Cobalt
Page 9
“Tulips,” she said, poking at one in the design. “Black tulips on a field of red. When I talked to him after we got off the boat, he was wearing this shirt. Bend down.”
Valentine leaned forward, and Clarisse pulled back the collar. “No name tag, but the label’s period. I’m sure it’s his. I’d bet Richard Nixon’s political future that there’s not another one like it on the eastern seaboard.”
“Maybe you’re right. Think anything else of his turned up here?”
“Let’s look! What should we look for?”
“Underwear,” suggested Valentine. “Drug dealers always wear fancy underwear. Oh, and Jeff King went swimming Saturday afternoon, look for a wet bathing suit.”
“You’re making fun of me.”
“Of course I am. The only things you saw him wearing were this shirt and the toga on Saturday night.”
“Chiton,” Clarisse corrected.
“All right, chiton,” Valentine allowed. “So he probably got buried in the chiton, and now you want to look through an entire clothing store for the rest of his wardrobe, which you never even saw?”
“This is a clue!” she said, stabbing at another tulip.
“Wouldn’t it make more sense to ask the people running the shop where they got the shirt?”
“I suppose,” said Clarisse, reddening a little. “Take it off.” While he did so, she went into the dressing room, and removed the gown. She came out with it over her arm. “Get out your Visa, I don’t have enough money for this.”
At the counter Valentine surrendered his plastic. Clarisse smiled at the young woman behind the counter. She had a pinched, heavily rouged face, pouting lips outlined in fuchsia lipstick, chopped hair dyed black and streaked above the ear in turquoise. She wore a leather jacket so tight that she probably could not have raised a cigarette to her lips, and whether she would be able to handle the cash register was itself an interesting question.
“You have wonderful things here,” Clarisse remarked. “Where do most of them come from?”
“Here and there,” the woman replied without any interest at all.
“Do you order from Boston and New York, or do you get most of it from around here?”
“Both,” replied the young woman, snipping the price tags from the shirt and the gown.
“I mean,” said Clarisse carefully, “do you have buyers who go out looking or do you buy lots of clothing or does some of it get donated?”
“You looking for a job?” asked the woman behind the register warily. “We don’t need anybody.”
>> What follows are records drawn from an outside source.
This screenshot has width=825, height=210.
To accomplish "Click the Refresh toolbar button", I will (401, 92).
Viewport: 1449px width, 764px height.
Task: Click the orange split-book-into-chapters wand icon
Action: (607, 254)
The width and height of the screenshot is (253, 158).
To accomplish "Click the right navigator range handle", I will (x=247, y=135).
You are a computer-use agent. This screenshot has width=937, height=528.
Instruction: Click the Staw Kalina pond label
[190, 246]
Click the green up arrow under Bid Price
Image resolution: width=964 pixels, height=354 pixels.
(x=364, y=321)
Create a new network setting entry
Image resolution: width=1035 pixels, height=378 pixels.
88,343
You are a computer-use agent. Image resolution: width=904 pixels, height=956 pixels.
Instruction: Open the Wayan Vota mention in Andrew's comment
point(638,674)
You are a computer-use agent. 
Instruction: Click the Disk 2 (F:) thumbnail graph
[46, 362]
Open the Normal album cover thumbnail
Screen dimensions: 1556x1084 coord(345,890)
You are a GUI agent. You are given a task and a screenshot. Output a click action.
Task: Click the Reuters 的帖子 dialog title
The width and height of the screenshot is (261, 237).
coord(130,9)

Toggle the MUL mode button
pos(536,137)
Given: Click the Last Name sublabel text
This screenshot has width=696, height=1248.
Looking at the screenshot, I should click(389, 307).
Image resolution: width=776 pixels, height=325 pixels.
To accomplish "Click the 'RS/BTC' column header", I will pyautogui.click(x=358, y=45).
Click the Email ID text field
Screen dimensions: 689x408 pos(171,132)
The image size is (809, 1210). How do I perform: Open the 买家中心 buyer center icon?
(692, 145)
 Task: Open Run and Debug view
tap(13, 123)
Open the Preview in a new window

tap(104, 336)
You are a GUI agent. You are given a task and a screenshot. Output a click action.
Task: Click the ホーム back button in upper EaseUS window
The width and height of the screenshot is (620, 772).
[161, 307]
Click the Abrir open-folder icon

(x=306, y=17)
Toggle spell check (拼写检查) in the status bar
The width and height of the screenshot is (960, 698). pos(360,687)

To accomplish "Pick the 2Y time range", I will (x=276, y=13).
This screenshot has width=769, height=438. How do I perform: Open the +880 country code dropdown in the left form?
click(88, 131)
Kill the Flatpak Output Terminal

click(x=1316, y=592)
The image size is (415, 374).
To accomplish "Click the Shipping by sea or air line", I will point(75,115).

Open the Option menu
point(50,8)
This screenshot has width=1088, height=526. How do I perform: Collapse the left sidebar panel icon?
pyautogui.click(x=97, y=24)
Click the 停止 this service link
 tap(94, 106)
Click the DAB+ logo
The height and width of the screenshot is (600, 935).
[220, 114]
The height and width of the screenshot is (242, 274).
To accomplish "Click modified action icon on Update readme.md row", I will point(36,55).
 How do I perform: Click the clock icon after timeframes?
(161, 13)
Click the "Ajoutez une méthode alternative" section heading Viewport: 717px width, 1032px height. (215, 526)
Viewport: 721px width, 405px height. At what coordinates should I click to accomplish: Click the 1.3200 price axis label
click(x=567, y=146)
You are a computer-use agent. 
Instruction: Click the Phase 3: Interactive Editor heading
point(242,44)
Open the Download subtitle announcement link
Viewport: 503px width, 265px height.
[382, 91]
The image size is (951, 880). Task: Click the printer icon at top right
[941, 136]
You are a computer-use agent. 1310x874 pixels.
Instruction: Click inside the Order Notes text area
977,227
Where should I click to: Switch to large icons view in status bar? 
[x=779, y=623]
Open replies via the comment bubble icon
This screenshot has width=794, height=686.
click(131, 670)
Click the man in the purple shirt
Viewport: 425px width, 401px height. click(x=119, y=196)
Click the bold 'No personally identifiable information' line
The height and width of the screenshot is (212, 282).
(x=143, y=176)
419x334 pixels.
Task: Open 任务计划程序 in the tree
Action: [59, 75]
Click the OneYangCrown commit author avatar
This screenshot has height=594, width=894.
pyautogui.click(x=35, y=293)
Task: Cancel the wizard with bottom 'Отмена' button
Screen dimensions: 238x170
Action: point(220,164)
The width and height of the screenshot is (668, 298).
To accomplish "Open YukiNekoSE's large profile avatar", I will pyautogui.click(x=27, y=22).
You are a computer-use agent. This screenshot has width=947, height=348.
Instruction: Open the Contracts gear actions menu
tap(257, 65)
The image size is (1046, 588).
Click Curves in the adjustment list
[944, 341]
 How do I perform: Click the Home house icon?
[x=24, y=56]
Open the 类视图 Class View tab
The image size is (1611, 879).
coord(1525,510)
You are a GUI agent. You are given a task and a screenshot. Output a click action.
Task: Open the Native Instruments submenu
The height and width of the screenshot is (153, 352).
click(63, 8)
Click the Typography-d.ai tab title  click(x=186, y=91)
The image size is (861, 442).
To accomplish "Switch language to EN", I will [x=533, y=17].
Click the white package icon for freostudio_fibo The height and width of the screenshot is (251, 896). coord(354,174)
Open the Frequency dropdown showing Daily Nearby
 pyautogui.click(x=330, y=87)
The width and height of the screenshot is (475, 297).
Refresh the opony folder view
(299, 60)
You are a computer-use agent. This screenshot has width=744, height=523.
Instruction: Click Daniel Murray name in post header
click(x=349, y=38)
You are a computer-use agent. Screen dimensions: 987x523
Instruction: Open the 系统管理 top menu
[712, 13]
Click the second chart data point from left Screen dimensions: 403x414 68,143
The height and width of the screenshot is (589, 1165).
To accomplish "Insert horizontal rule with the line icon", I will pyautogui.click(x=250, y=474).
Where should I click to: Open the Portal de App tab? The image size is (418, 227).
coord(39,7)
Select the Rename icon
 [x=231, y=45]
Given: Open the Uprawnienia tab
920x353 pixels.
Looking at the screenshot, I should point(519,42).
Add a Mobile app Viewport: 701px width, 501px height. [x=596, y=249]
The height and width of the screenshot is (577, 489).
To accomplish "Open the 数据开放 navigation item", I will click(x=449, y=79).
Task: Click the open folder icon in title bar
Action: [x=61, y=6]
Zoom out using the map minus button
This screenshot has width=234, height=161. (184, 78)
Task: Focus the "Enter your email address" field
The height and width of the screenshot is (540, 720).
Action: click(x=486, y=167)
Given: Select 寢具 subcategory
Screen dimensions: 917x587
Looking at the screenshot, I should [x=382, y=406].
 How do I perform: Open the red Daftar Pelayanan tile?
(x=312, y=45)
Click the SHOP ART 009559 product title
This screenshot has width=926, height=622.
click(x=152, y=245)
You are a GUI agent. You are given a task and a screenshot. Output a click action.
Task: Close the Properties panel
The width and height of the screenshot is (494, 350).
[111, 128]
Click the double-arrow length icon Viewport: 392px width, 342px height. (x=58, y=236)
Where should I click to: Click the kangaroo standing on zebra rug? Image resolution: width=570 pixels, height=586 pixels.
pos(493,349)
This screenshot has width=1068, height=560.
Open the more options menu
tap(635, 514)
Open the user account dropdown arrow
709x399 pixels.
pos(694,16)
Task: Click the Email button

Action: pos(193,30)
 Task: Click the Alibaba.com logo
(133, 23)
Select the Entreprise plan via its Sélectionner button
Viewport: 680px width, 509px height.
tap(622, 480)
Valentine sighed and held up the shirt. “This shirt is evidence in a murder case. It belonged to the drug dealer who was strangled on Saturday night. We’re buying it to take to the police. Can you tell us where you got it?”
The girl brightened, and smiled at Valentine. “Oh, sure, I remember that shirt. A whole bag of stuff got left out on the front steps last night, but that shirt was the only thing decent in it. I went through the bag myself. People leave stuff here sometimes. They sort of think we’re a charity ’cause we handle used clothes.”
“Do you have the other things here?” asked Valentine.
The girl shook her head. “Everything else in the bag was new. So was the bag. It all just got dumped.”
“What else was in the bag?” demanded Clarisse.
“Oh, just stuff,” replied the girl vaguely.
“What sort of stuff?” asked Valentine with a smile.
“Well, there was some underwear and socks, and some black tennis shoes. I would have kept those, except they were too big for me. Combs and brushes and shampoo and all like that. Pair of jeans, button-fly Levis. Oh, yeah, I kept those too. They’re in back, but I don’t remember what size they are. Everything gets washed first—disinfected too—before we put it on the racks,” she added reassuringly.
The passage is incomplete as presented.